Estratto del testo:

########################################

Ecco un modo efficace per illustrare il concetto di sintesi. In lingua cinese, il sinogramma 日(si pronuncia ri) indica il “sole”, e ha preso anche il significato di “giorno”; il sinogramma 月(si pronuncia yue) vuol dire “luna” e “mese lunare”; sono caratteri molto antichi, di poco differenti dai pittogrammi usati in tempi arcaici per indicare Sole e Luna. Se mettete assieme 日+月(sole + luna), ottenete 明 ming un nuovo carattere che significa “luminoso”, “brillante”; e in effetti, cosa c’è di più luminoso della somma della luce solare con quella lunare?
Il nome Ming 明 è quello che si attribuì la dinastia cinese che nel 1368 sostituì i Mongoli che avevano governato la Cina per circa un secolo. Dopo diverse sollevazioni popolari, riprese le redini dell’impero dalle mani dei “barbari” invasori, i nuovi regnanti erano convinti di avere molto da “illuminare” nel Paese per riportarlo a quelle che erano le tradizioni e la cultura autoctona. I Ming regnarono fino al 1644 quando la cavalleria dei Manciù spazzò via il loro esercito; fu allora che in Cina si aprì un altro lungo periodo di dominazione “barbara” – la dinastia dei Qing – che si concluse nel 1911 con la nascita della Repubblica.

########################################

Sezione dati:
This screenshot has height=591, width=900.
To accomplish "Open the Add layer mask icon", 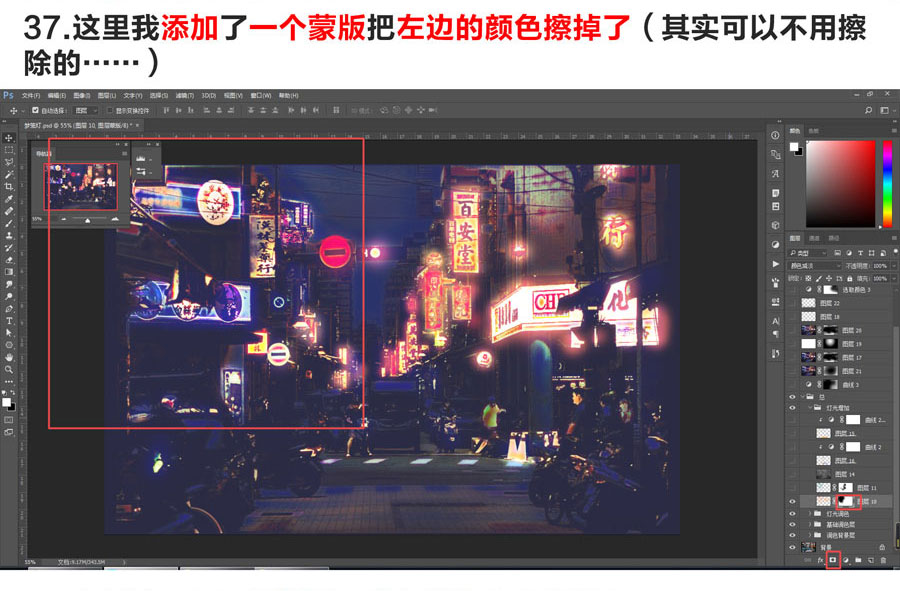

########################################

Cosa produrre:
Ritrascriva fedelmente il passo del testo sul carattere 明 e sulla dinastia Ming che va da "Il nome Ming" a "nascita della Repubblica.".

Risposta al compito:
Il nome Ming 明 è quello che si attribuì la dinastia cinese che nel 1368 sostituì i Mongoli che avevano governato la Cina per circa un secolo. Dopo diverse sollevazioni popolari, riprese le redini dell’impero dalle mani dei “barbari” invasori, i nuovi regnanti erano convinti di avere molto da “illuminare” nel Paese per riportarlo a quelle che erano le tradizioni e la cultura autoctona. I Ming regnarono fino al 1644 quando la cavalleria dei Manciù spazzò via il loro esercito; fu allora che in Cina si aprì un altro lungo periodo di dominazione “barbara” – la dinastia dei Qing – che si concluse nel 1911 con la nascita della Repubblica.